• **Supplied entries**:

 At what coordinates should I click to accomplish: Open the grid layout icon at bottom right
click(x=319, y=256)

* * *

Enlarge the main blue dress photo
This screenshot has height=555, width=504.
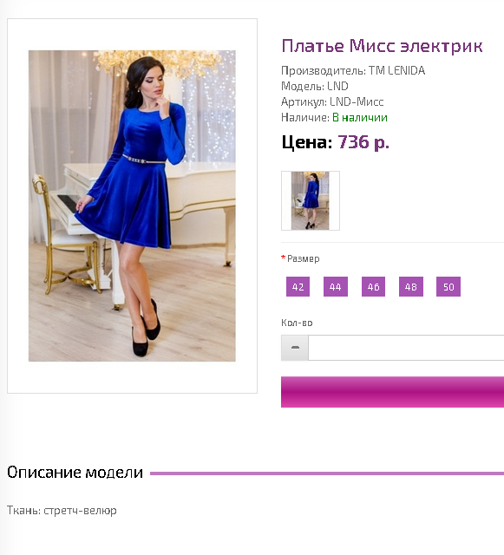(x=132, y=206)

• **Do this**:
Please locate every line of the material above that contains the word "click" and copy each one out in full.

• **Full output**:
 At what coordinates should I click to accomplish: Open the grid layout icon at bottom right
click(x=319, y=256)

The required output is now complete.